While the deal to continue construction of the NextStar electric vehicle battery plant in Windsor is now finalized, some experts say the back-and-forth public negotiations raise questions surrounding the city.
Public perception about the value of the $15 billion deal could depend on where people live, said Lydia Miljan, professor of political science at the University of Windsor.
“Obviously it’s going to make them look much more responsive to communities that rely on these jobs,” she said.
“However it does make them vulnerable to the taxpayer because they are also the same people who said they were going to balance the books.”
“So how they do both of those things simultaneously is going to be the real challenge.”
Miljan said the deal, and the governmet’s similar agreement with Volkswagen, could set a precedent for other companies looking to make massive investments.
Could securing the plant put a strain on Windsor’s housing market?
But the deal could have major implications in Windsor, aside from the jobs it creates.
Sean Hertel, principal urban planner of Hertel Planning in Toronto, grew up in Windsor with a family connected to the automotive industry.
“Even when times are good, things aren’t really, really great because we’re waiting for the shoe to drop,” he said.
“You wait for, ‘when’s the contract going to get renegotiated, what’s the dollar at?

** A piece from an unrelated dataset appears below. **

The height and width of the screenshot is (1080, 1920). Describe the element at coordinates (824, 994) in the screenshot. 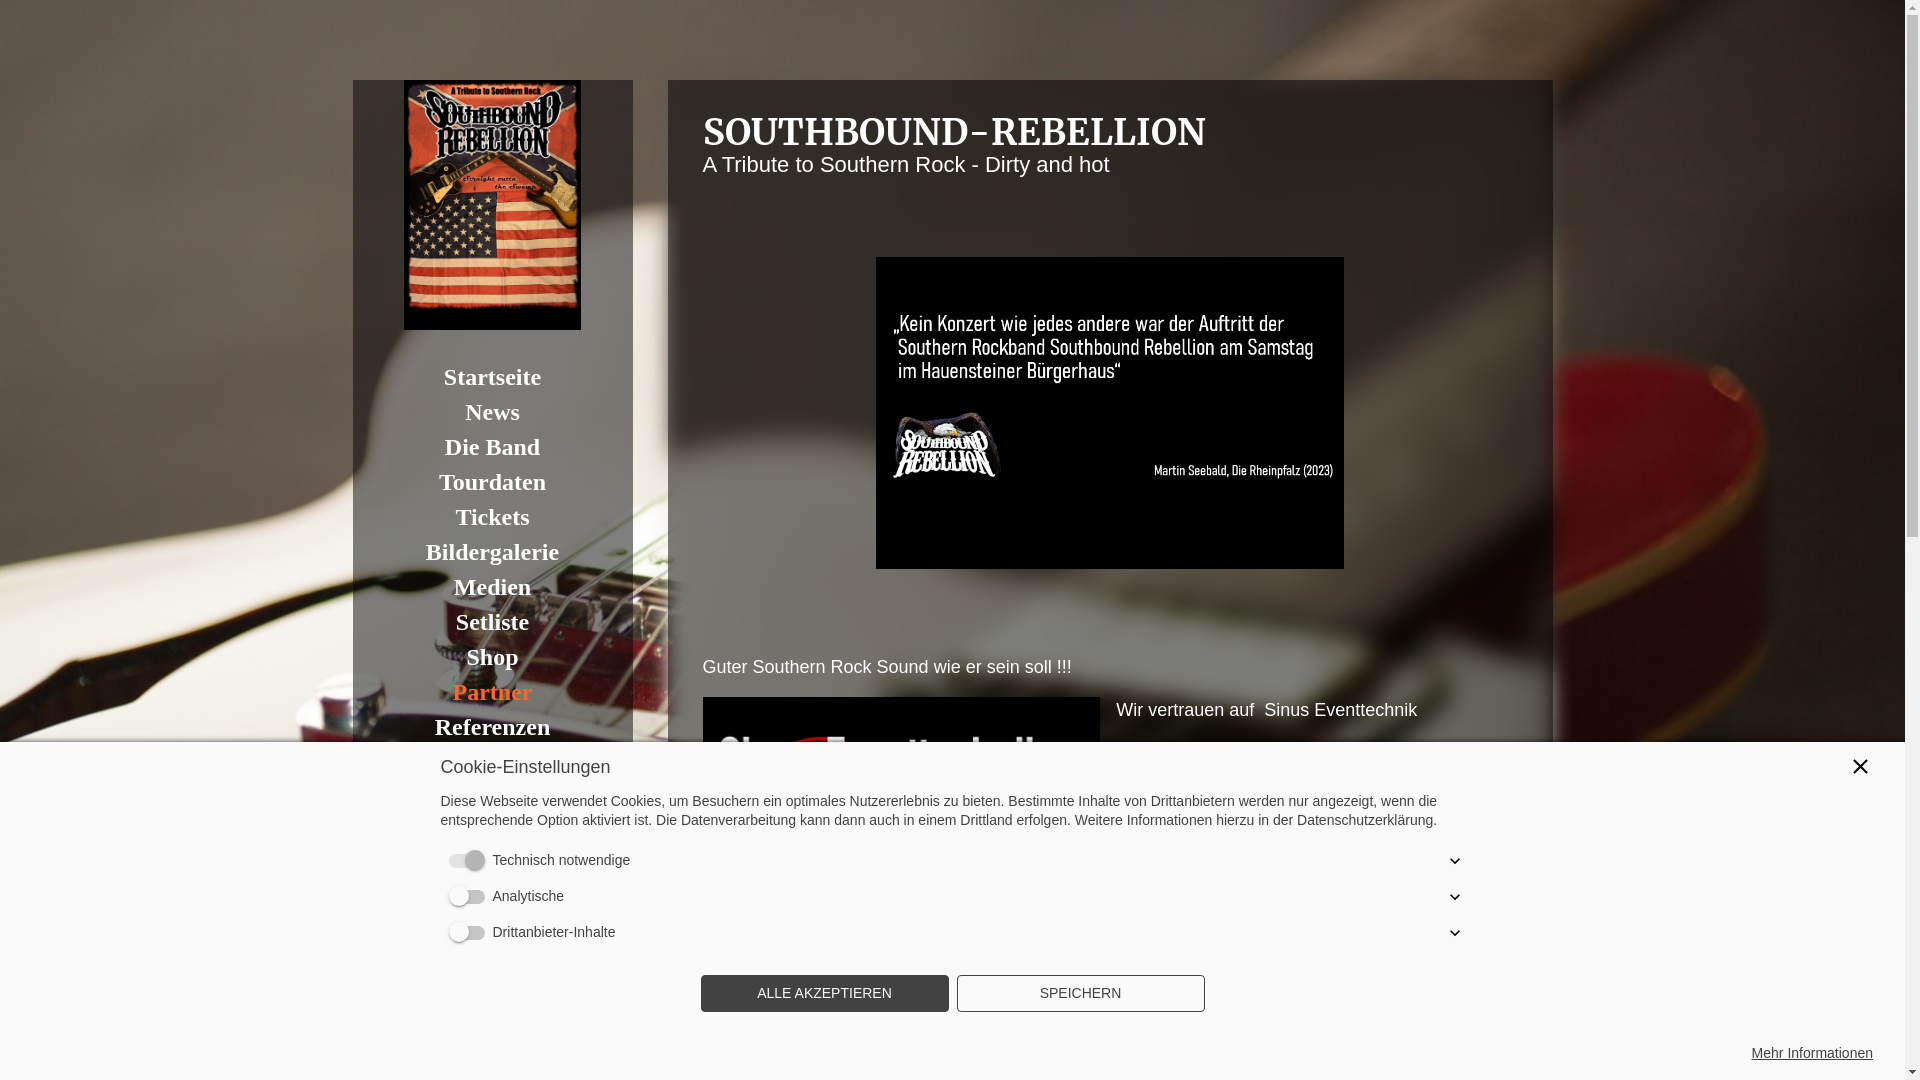

I see `ALLE AKZEPTIEREN` at that location.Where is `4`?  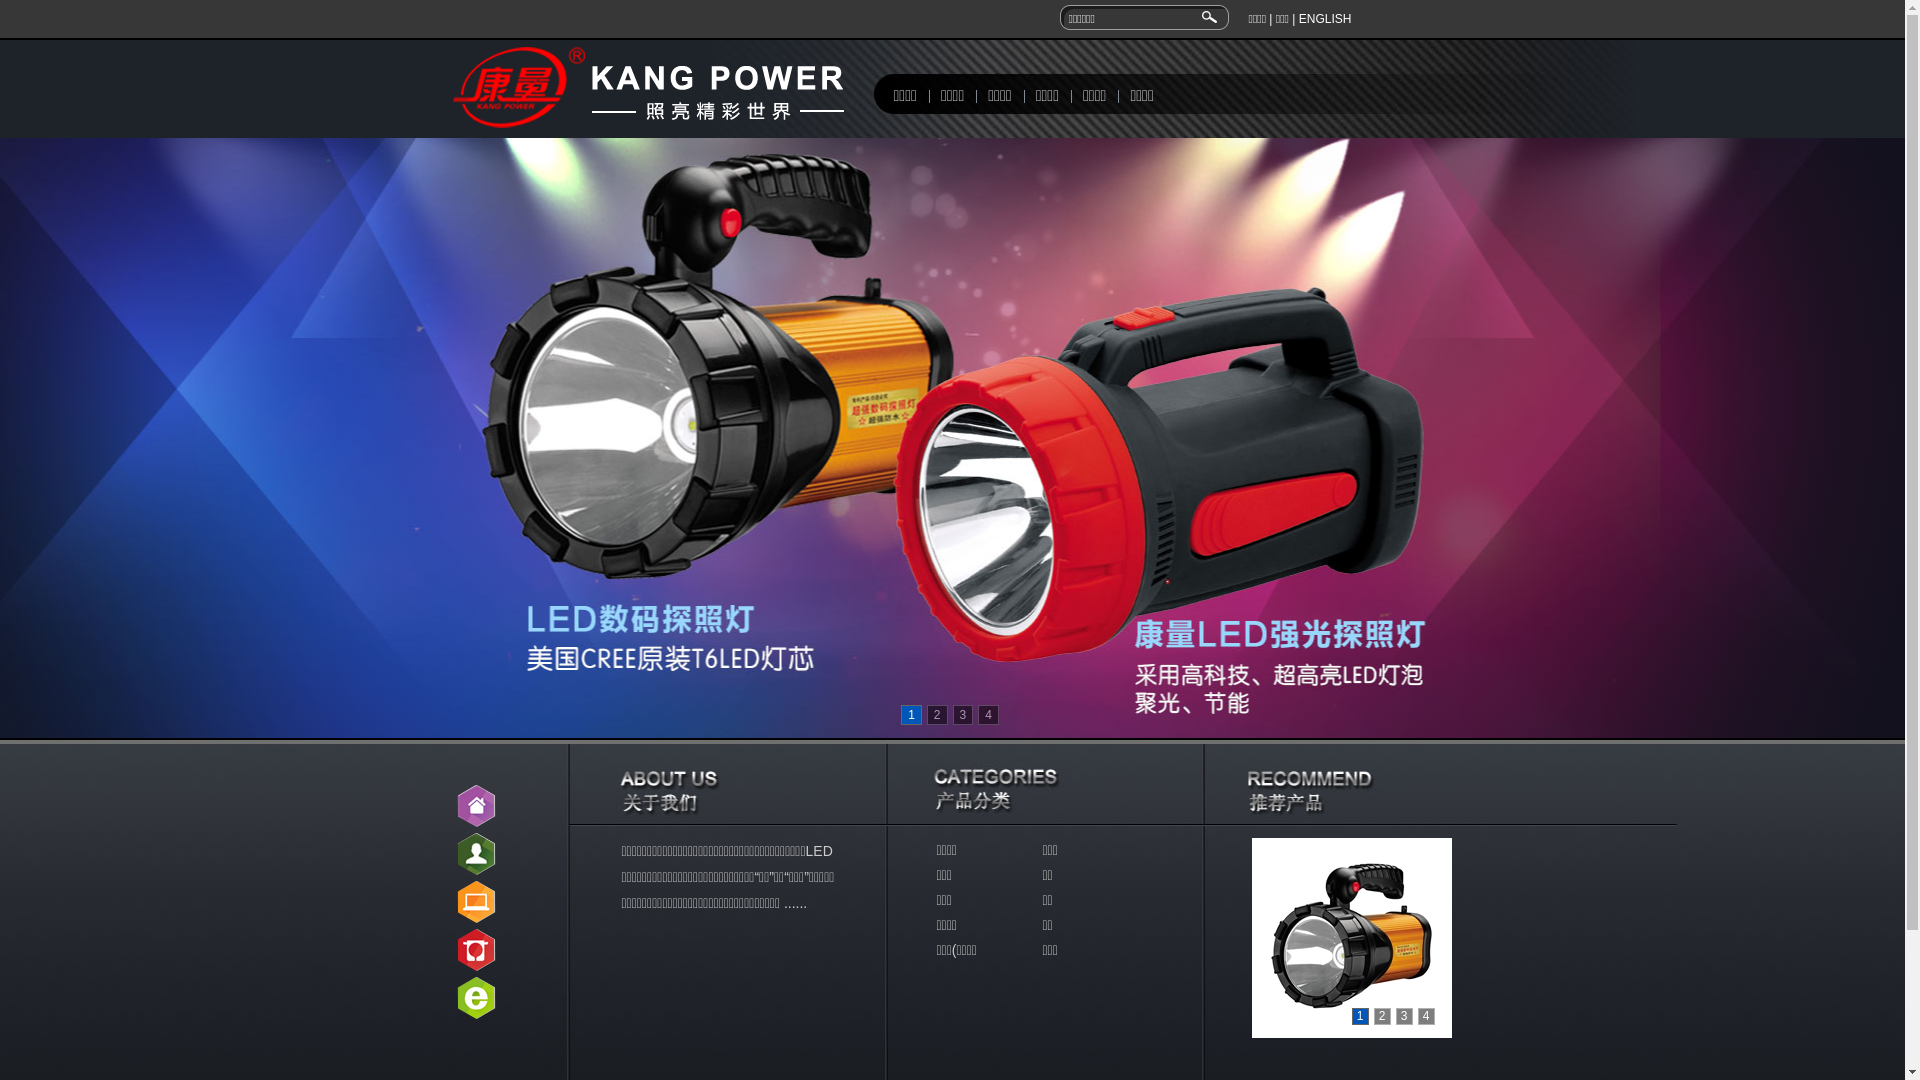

When’s the recession?’ … repeat. We’re always sort of holding our breath,” Hertel said.
“To me this Stellantis deal, there’s been a lot of drama leading up to it.”
“I wonder maybe that’s why we never really seem to get that big breakthrough because we’re so reliant on external forces.”
But the deal could also have impacts in the city’s housing market, Hertel said.
“What is that subsidy going to do for an already-stretched and increasingly inaccessible housing market, especially for workers? A union salary and benefits isn’t what it used to be, even 10 years ago.”
WATCH | Construction of the Stellantis electric vehicle battery plant resumes
It’s been more than seven weeks since it was learned the future of the plant being built in Windsor was in jeopardy.
In early June, Stellantis and the federal government confirmed the automaker and LG Energy Solution received an offer from Ottawa, and their financial and legal teams were mulling it over.
Stellantis announced the finalized deal Wednesday night.
Is Windsor being at the centre of a financial precedent a good or bad thing?
Bentley Allan, research director at Transition Accelerator and assistant professor in political science at Johns Hopkins University, said the deal is a big swing by the Canadian government.
“The Canadian government is making a bold statement that they’re willing to match the IRA in an area where the IRA was already very bold and ambitious,” Allen said.
The deal comes as the Ontario government initially insisted the Canadian government was on the hook to match the U.S. Inflation Reduction Act — while the federal government insisted it needed the province to step up.
In the end, the province agreed to a third of the cost, and will provide about $5 billion of the $15 billion in tax breaks the company will receive, in addition to the $500 million it had previously committed.
“It’s really significant that we kind of have a … precedent here where 30 per cent of the cost is going to be covered by the province,” he said.
“Certainly the federal government will be looking to replicate that elsewhere, although not every province has deep pockets as Ontario does.”